Logistics Glossary

Driver's Logbook (Fahrtenbuch)

The Fahrtenbuch documents every trip of a vehicle with date, route, purpose, and odometer readings. When it pays off for tax purposes, what the tax office requires, and when authorities can impose one.

Reviewed by Max Valjan, founder of Maxmove · Last updated: July 11, 2026

The Fahrtenbuch (driver's logbook) documents every trip of a vehicle without gaps: date, origin and destination, purpose, and the odometer readings at the start and end. In Germany it appears in two very different roles – as a tax instrument for company cars and as an obligation imposed by authorities after a traffic violation.

When does a logbook pay off for tax purposes?

Anyone using a company car privately pays tax on that benefit either flat-rate via the 1% rule (one percent of the gross list price per month, § 6 (1) no. 4 EStG) or based on actual usage via a logbook. The logbook typically pays off when

  • the car is driven mostly for business and rarely privately,
  • the gross list price is high (the 1% rule always uses the new-car price – even for used vehicles), or
  • the vehicle is already largely depreciated.

For couriers and transport businesses with a high share of business trips, the logbook method is therefore often the cheaper option.

What does the tax office require?

Only a proper logbook is recognised: kept contemporaneously, complete, and in a closed form.
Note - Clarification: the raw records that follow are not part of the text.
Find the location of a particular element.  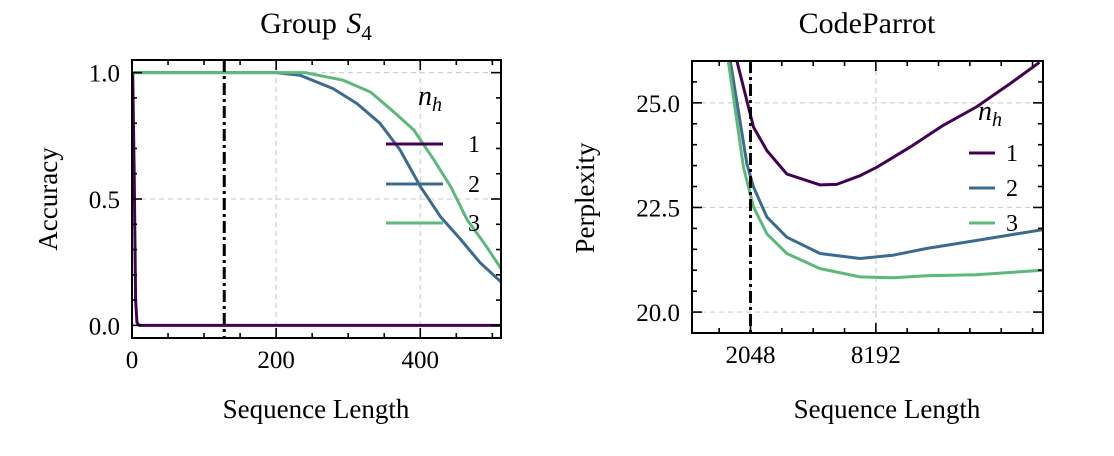

x-tick-label: 400 is located at coordinates (421, 360).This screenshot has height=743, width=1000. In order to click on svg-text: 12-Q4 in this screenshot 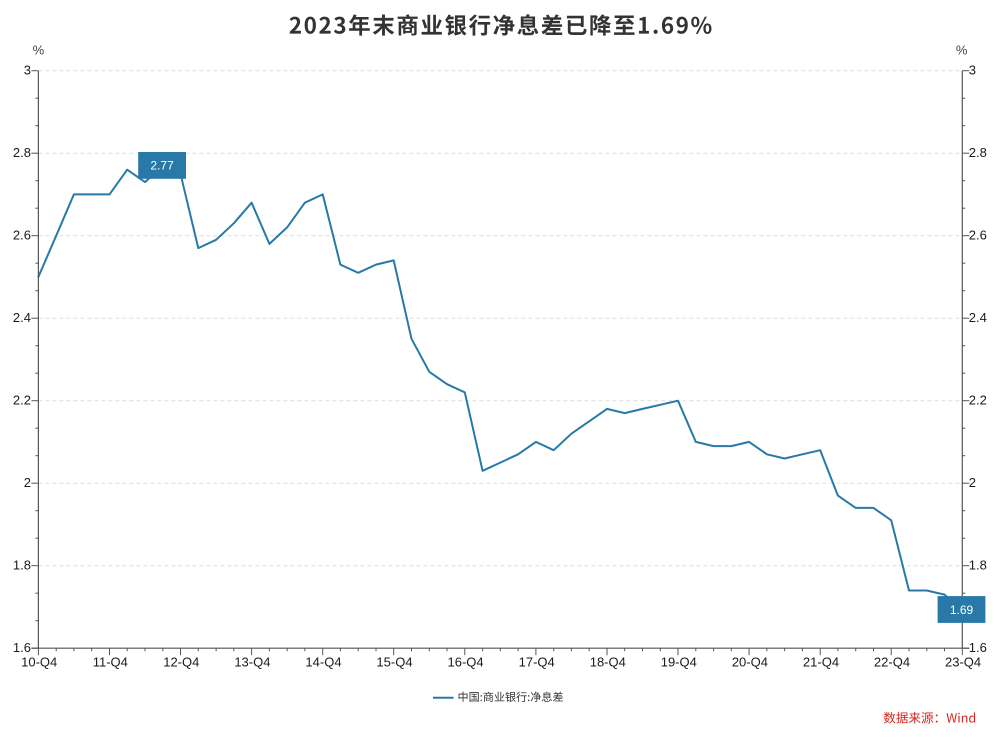, I will do `click(181, 662)`.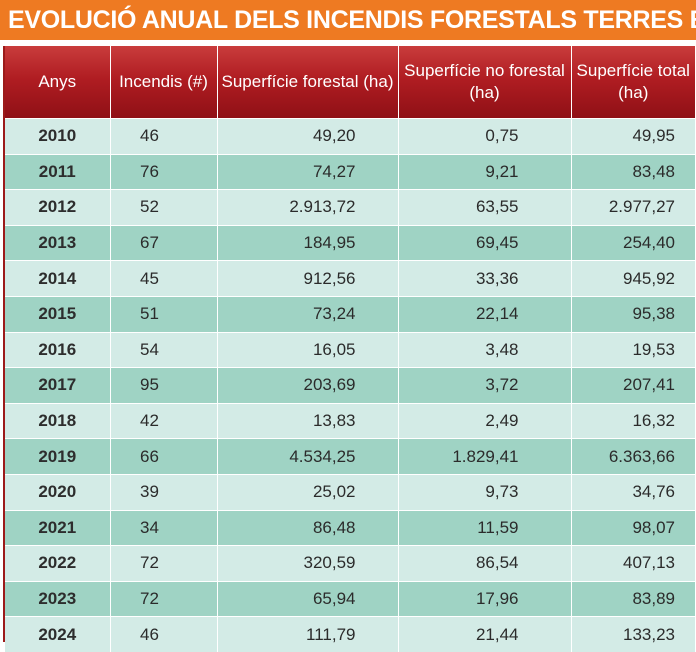 The height and width of the screenshot is (652, 696). Describe the element at coordinates (58, 314) in the screenshot. I see `cell-year: 2015` at that location.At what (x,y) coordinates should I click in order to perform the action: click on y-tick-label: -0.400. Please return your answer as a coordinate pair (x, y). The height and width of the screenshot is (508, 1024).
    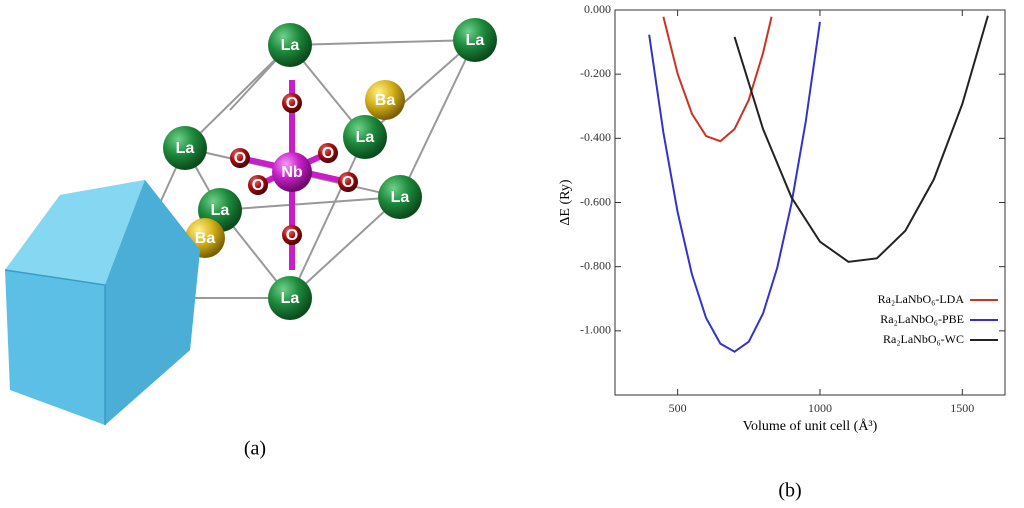
    Looking at the image, I should click on (596, 137).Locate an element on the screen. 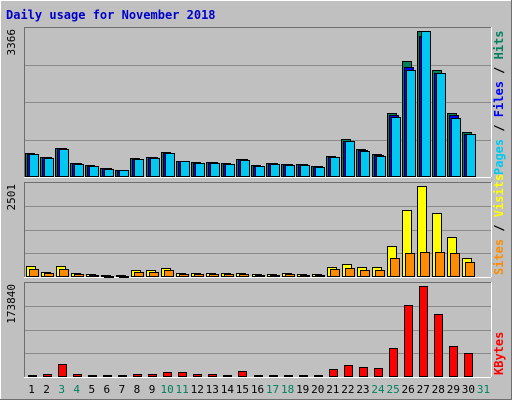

Loose sheets and simple Excel tables fail this test because entries can be changed unnoticed – Germany's Federal Fiscal Court has repeatedly rejected Excel logbooks. Electronic logbooks are only accepted if subsequent changes are technically impossible or at least fully logged. Each trip needs date, odometer readings, origin, destination, route for detours, purpose, and business partners visited – a free logbook template with all columns is available in our templates section.

The imposed logbook under § 31a StVZO

Independent of tax law, authorities can order a logbook: if the responsible driver could not be identified after a traffic violation, the vehicle keeper can be required to keep a logbook for the vehicle (or the whole fleet) – typically for six months to several years. For fleets this is expensive administrative overhead; cleanly documented vehicle handovers (for example via a handover protocol) prevent it, because drivers can be attributed at any time.

Frequently asked questions

What must be documented per trip? Date, odometer readings at start and end, origin, destination, purpose, and business partners visited; for private trips the kilometre figures are sufficient.

Is a logbook app enough? Only if it technically rules out manipulation and entries are made contemporaneously. A simple spreadsheet app does not meet the requirements.

What happens with gaps? Minor defects are harmless as long as the records remain plausible. If the tax office rejects the logbook, the 1% rule applies automatically – usually the more expensive option.

How long must a logbook be retained? As part of the tax records at least six, if in doubt ten years; for an imposed logbook, the period stated in the order applies (at least six months after it ends).